12–14 Sept 2023
Lisbon
Europe/Lisbon timezone

SND@LHC: a new neutrino detector at LHC

14 Sept 2023, 15:15
15m
13 (Lisbon)

13

Lisbon

Biblioteca Nacional (auditorio, room 13 in the map) Campo Grande 83, 1749-081 Lisboa (Metro, yellow line, "Entrecampos" stop)

Speaker

Federico Lasagni Manghi (INFN Bologna)

Description

SND@LHC is a compact and stand-alone experiment to perform measurements with neutrinos produced at the LHC in the pseudo-rapidity region of $7.2 < \eta < 8.6$, complementary to all the other experiments at the LHC.
The experiment will be located 480~m downstream of the ATLAS interaction point, in a previously unused LHC service tunnel.

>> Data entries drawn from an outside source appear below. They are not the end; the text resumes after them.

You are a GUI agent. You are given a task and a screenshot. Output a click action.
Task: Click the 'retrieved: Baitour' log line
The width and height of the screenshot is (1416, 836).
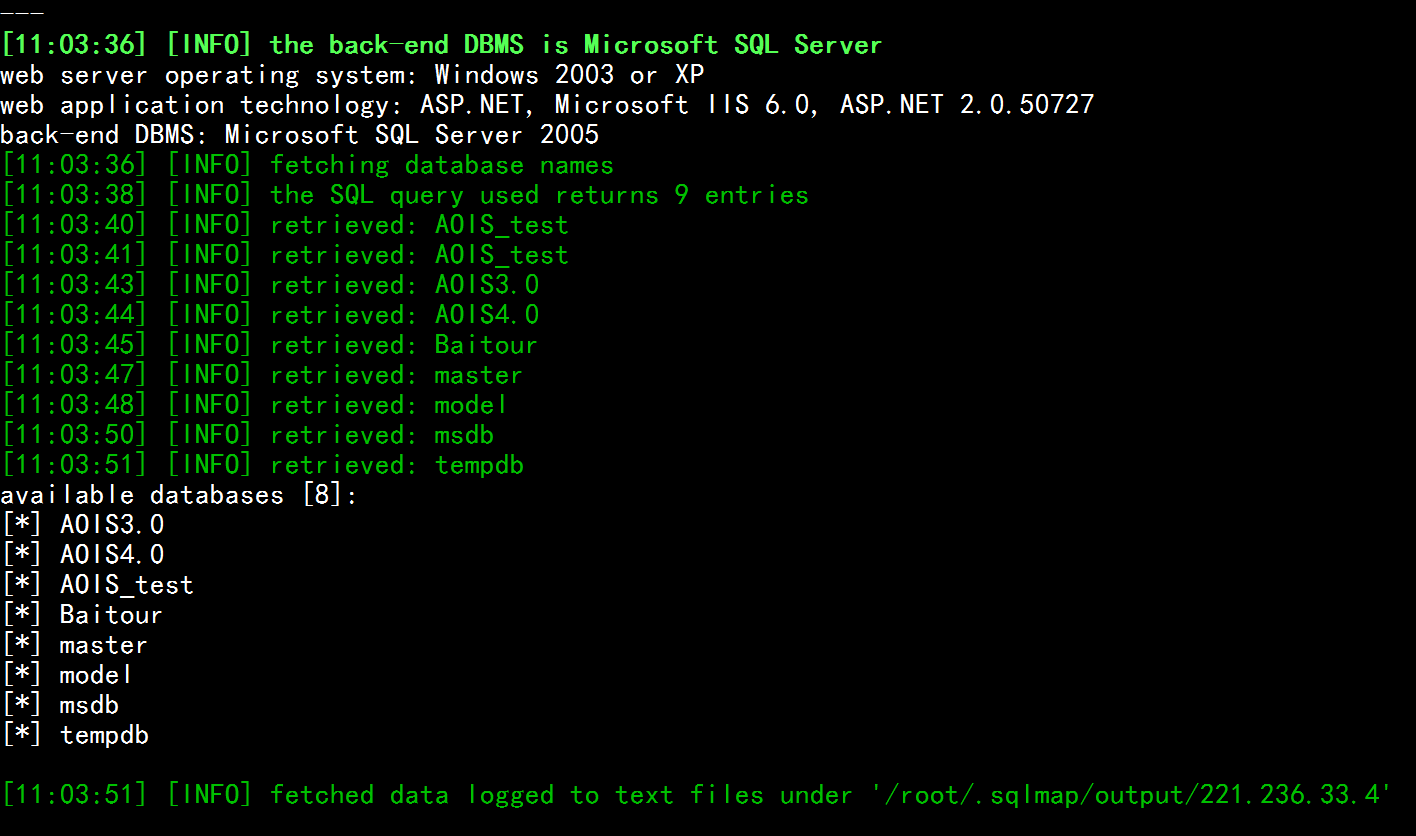(270, 345)
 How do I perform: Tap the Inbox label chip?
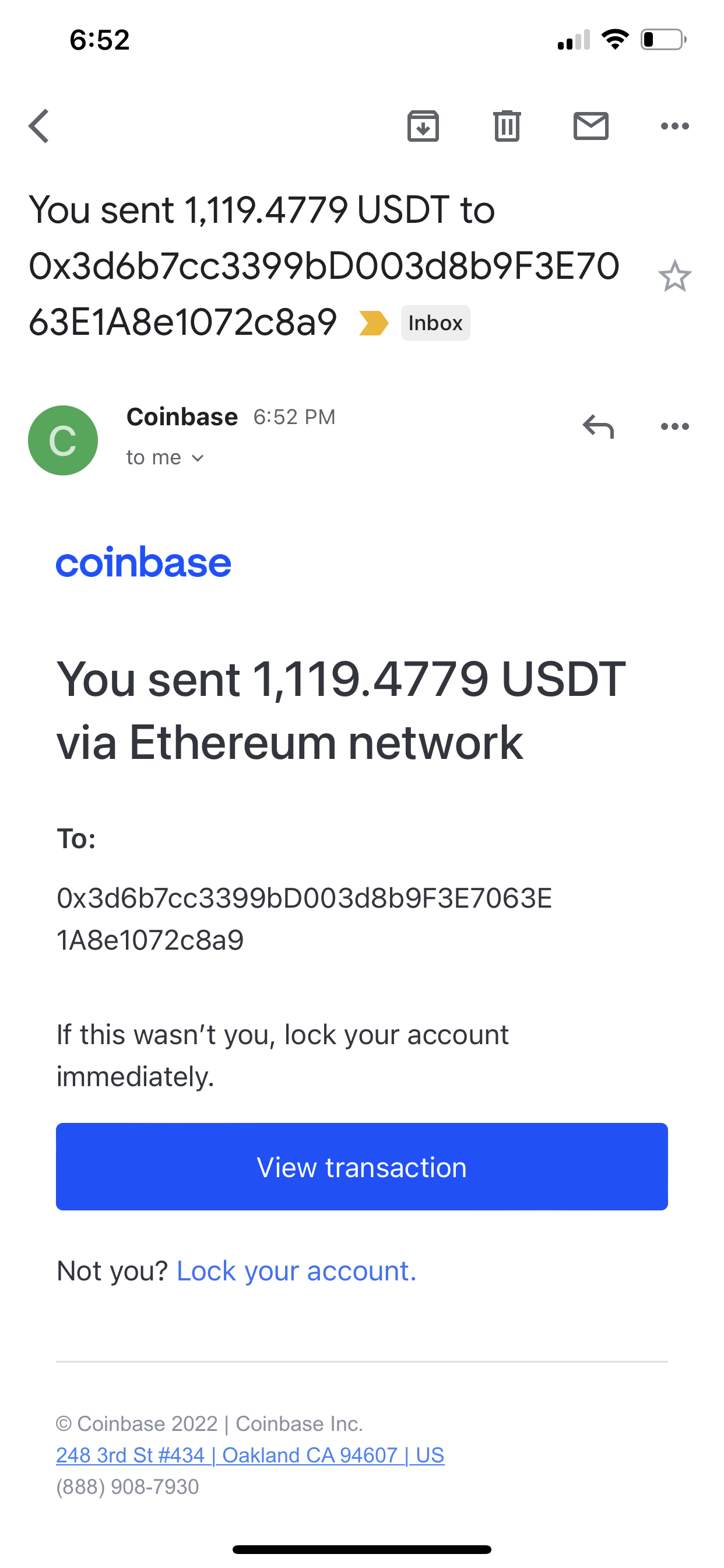click(435, 323)
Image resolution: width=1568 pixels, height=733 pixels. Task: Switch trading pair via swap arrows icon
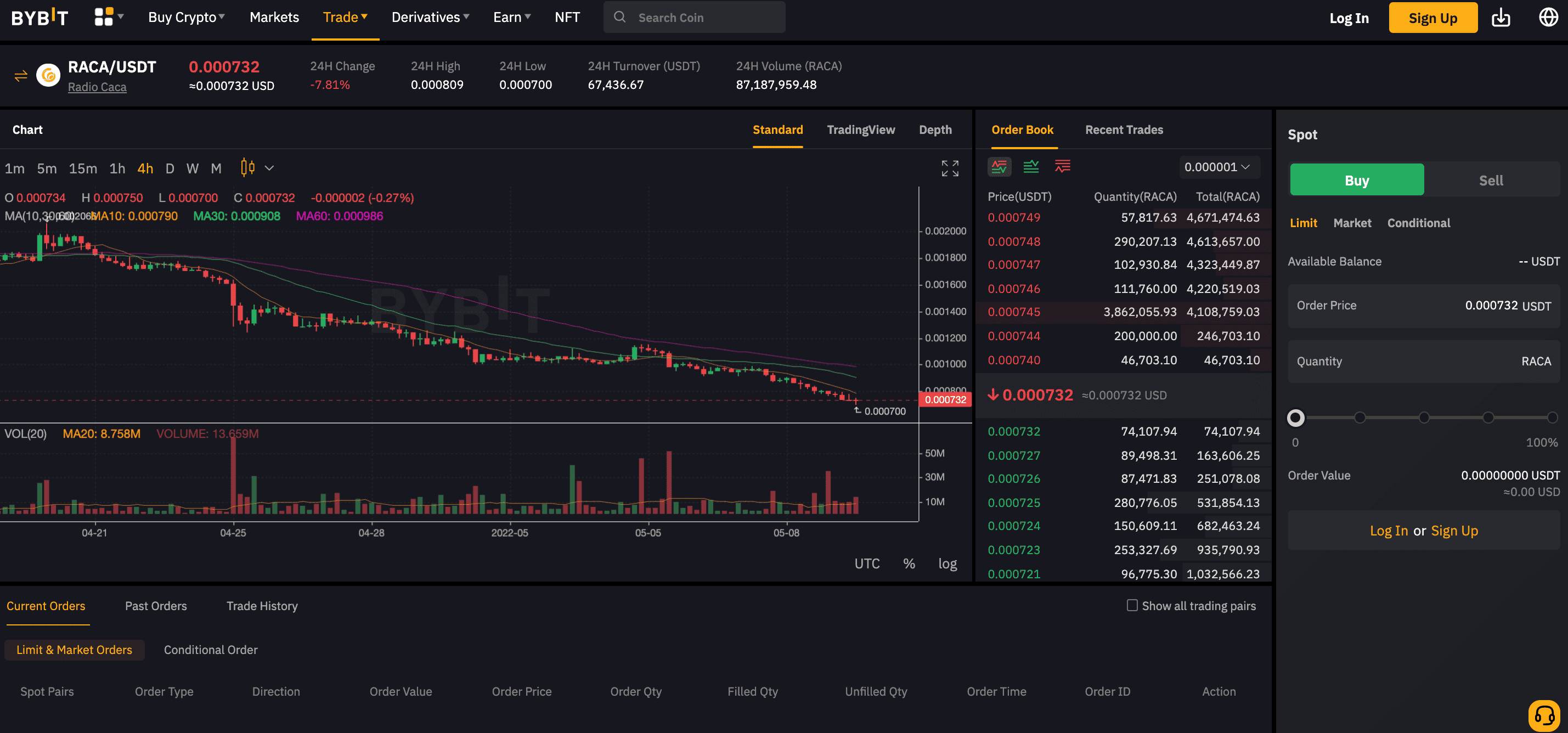coord(21,76)
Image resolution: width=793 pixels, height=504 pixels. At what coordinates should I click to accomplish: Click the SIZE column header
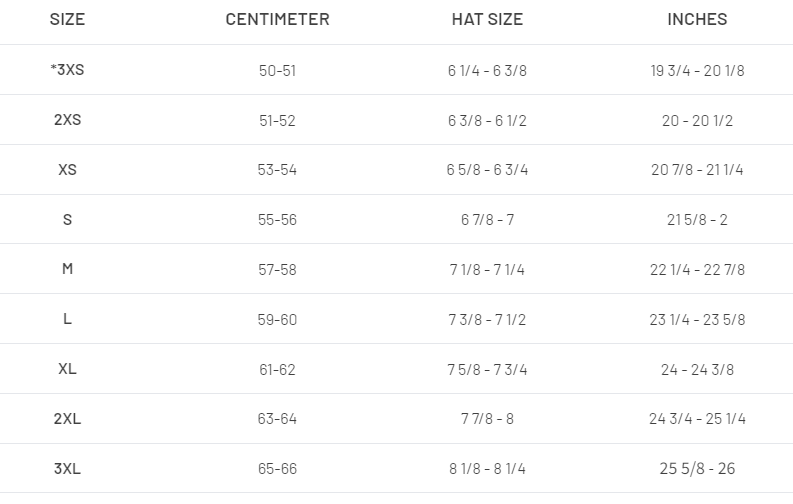pyautogui.click(x=67, y=19)
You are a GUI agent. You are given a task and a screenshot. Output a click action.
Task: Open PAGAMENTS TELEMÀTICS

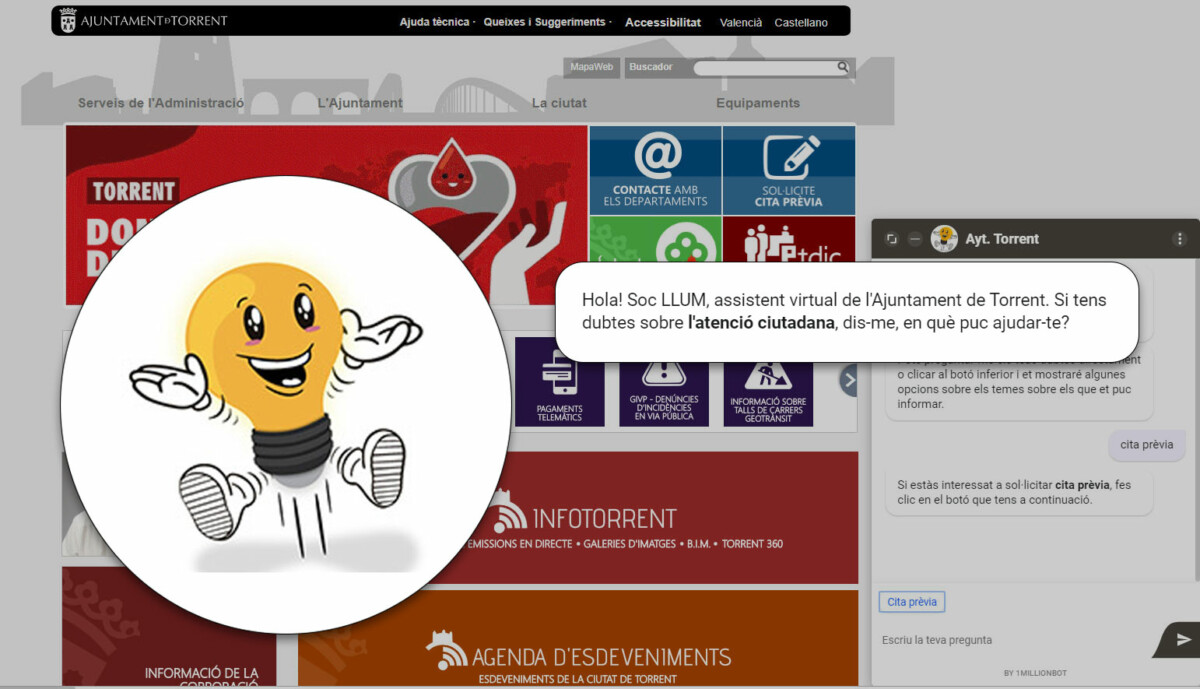click(x=560, y=388)
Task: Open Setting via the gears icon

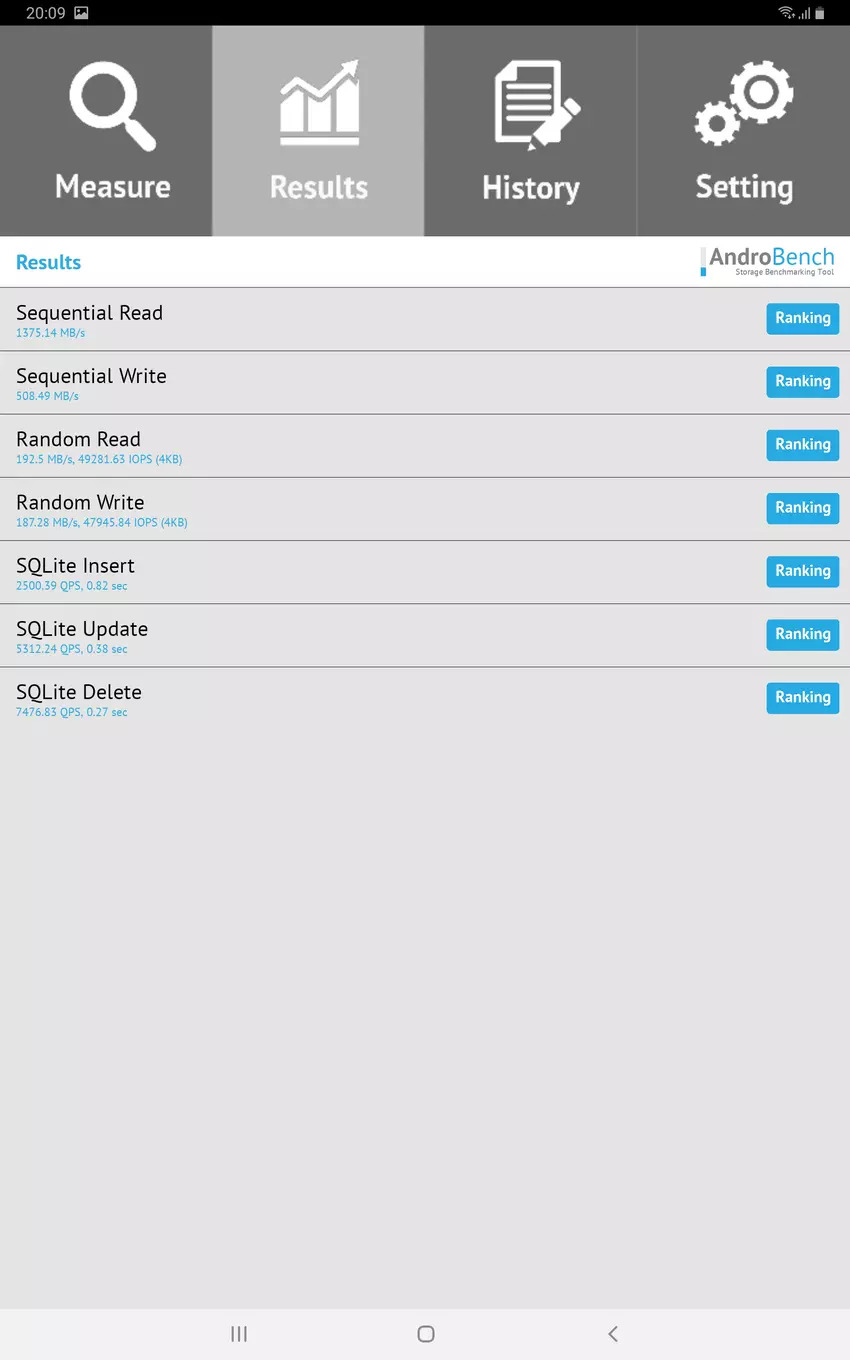Action: pyautogui.click(x=744, y=104)
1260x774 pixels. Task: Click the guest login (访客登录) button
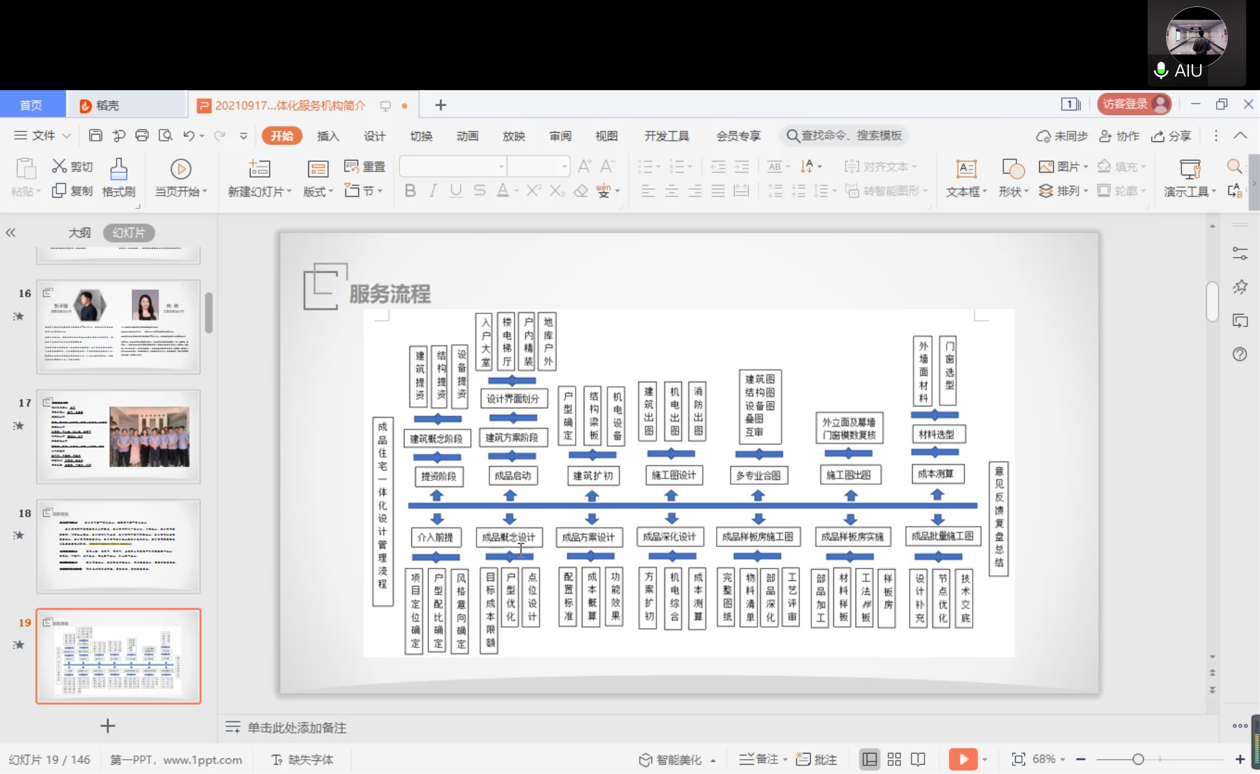(1133, 104)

The detector is composed of a hybrid system based on an 830~kg target mass with tracking capabilities, followed downstream by a calorimeter and a muon system. The target region is composed of bricks of emulsion cloud chambers and scintillating fibre tracker layers with good spatial and time resolution. The Veto, HCAL and Muon detector use scintillating bars with different geometries and photodetectors optimised for the physics performance. All active detectors are read out by silicon photomultipliers connected to a custom read-out electronics based on the TOFPET2 ASIC. It allows threshold-based noise suppression, and amplitude and time information measurement.
The data acquisition system operates in a trigger-less fashion, by sending all recorded hits to a central server, where online event building and noise suppression is performed.
The experimental configuration allows to efficiently distinguish between all three neutrino flavours, opening a unique opportunity to probe physics of heavy flavour production at the LHC in the region that is not accessible to ATLAS, CMS and LHCb.
The detector has been commissioned and installed in 2021-2022. A first set of data has been collected starting from April 2022, and it is currently being analysed, aimed at providing the first observation of neutrinos produced at a collider.
The first phase aims at operating the detector throughout LHC Run 3 to collect a total of 250~fb$^{-1}$. A thorough detector upgrade is foreseen for Run 4.